Quem entrar hoje em Sintra
pela porta da Estefânia certamente que se sentirá desiludido e frustrado, senão mesmo arrependido
por aqui ter vindo, ao deparar com tanto desleixo e tanta degradação. É
compreensível que, após as primeiras impressões, receie ter sido enganado pela
propaganda turística que lhe fez crer que Sintra seria um dos mais belos locais
do mundo, e afinal não passa de uma vila decadente e arruinada. Esta é de
certeza a primeira impressão que Sintra causa ao visitante, e acreditem que as
primeiras impressões são importantíssimas porque preparam o estado de espírito
com que ele irá encarar o que vem a seguir. Infelizmente em Sintra a margem de
tolerância esgota-se logo à entrada. A
Estefânia, tal como está é uma verdadeira vergonha que desprestigia os autarcas,
os proprietários dos imóveis e os sintrenses.
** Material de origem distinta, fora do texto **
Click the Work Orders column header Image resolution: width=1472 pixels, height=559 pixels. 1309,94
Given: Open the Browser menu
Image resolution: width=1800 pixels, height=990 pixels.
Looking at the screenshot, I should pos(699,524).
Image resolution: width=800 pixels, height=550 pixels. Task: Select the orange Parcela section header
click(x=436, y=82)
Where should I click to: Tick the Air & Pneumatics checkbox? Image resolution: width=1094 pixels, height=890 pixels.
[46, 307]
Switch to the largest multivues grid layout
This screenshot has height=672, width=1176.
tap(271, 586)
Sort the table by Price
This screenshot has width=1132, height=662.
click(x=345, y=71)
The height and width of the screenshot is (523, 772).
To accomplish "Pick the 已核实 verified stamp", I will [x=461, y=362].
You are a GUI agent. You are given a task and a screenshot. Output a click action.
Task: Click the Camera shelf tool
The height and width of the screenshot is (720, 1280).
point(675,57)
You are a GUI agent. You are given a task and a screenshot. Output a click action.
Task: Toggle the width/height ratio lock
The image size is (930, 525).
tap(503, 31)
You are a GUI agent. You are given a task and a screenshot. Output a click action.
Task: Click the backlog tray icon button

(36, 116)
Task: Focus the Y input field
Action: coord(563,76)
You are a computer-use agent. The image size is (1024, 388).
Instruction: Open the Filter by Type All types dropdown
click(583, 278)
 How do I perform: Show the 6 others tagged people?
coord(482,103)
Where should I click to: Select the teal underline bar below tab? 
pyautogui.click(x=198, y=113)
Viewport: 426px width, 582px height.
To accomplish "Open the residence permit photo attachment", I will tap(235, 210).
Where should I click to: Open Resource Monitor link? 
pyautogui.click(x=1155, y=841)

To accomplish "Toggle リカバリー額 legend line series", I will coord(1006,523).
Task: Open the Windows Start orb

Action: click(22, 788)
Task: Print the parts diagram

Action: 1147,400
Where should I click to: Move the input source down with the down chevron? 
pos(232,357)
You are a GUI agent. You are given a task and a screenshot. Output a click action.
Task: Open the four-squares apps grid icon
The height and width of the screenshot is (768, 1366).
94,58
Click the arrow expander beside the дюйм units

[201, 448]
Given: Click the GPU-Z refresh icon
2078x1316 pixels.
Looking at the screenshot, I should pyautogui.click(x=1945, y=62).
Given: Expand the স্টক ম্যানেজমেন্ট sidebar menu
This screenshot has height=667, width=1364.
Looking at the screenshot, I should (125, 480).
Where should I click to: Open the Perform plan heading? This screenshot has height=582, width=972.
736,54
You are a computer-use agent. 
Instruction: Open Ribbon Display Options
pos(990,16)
Uma requalificação falhada
na sua primeira fase, uma segunda fase mais conseguida, um ou outro prédio
recuperado é tudo aquilo que até agora tem sido feito para inverter a situação.
É pouco, muito pouco. É urgente uma intervenção de fundo em toda esta zona,
modernizando-a sem a descaracterizar. É imperioso recuperar todos os edifícios
deteriorados, revitalizar e modernizar o comércio, levar de novo o eléctrico
até à estação da CP, ou mesmo à Vila Velha, porque não? É urgente a construção
de um grande parque subterrâneo na Portela de Sintra, com ligação inferior à Estefânia
e repensar um novo figurino para a Heliodoro Salgado, que,na minha opinião, se
deve manter como zona pedonal atravessada apenas pela linha do eléctrico. Já
pensaram como seria muito mais fácil retirar uma boa parte do trânsito da Vila
Velha se os visitantes que estacionassem na Portela tivessem um acesso fácil ao
eléctrico que os levasse até ao Centro Histórico?
O Bairro da Estefânia não
pode esperar mais tempo para recuperar a beleza de outrora. É verdade que os
tempos são outros e as realidades também o são e é impensável que tudo volte a
ser igual ao que já foi. O que se pretende agora é que se devolva a esta zona a
dignidade que já teve, e torná-la numa antecâmera decente de uma sala de
visitas que, apesar de tudo, continua muito bela. Senhores autarcas e senhores
proprietários sentem-se e conversem. Conjuguem esforços para encontrar uma
solução aceitável para todos, é que, acreditem, é possível fazerem-se negócios
lucrativos para ambas as partes, desde que uma delas não queira o lucro todo
para si. Trata-se de um assunto de inegável interesse público e há certamente
meios legais ao dispor da autarquia para promover a recuperação dos edifícios
em ruínas. Mas era mais bonito que as obras fossem feitas de comum acordo. Que
fique claro que não estou a sugerir a espolição do património aos seus
legítimos donos, mas a apelar ao diálogo e à conjugação de vontades para que
seja encontrada rapidamente uma solução para terminar de vez com a vergonha em
que a Estefânia se transformou. Todos teremos a ganhar com isso…até os
proprietários. Ou será que terá passado pela cabeça de alguém a ideia de inundar
a Estefânia com betão? É verdade que já aqui se fez muito disparate, mas não
acredito que se chegue a tanto.
Permitam-me que faça duas
perguntas muito directas: senhores autarcas estão satisfeitos com o actual estado da Estefânia? E os senhores
proprietários, gostam de ver o vosso património em ruínas a desprestigiar-vos e
a envergonhar a nossa terra? Acredito que não gostem. Então porque esperam? Sentem-se
á mesa, discutam, mas cheguem a um entendimento rápido, que seja do agrado de
todas as partes e que beneficie Sintra. Afinal é isso que todos nós queremos…
ou não é?
Guilherme
Duarte
(Artigo publicado há tempos no jornal Cruz Alta mas que infelizmente se mantém actual).
(Artigo publicado há tempos no jornal Cruz Alta mas que infelizmente se mantém actual).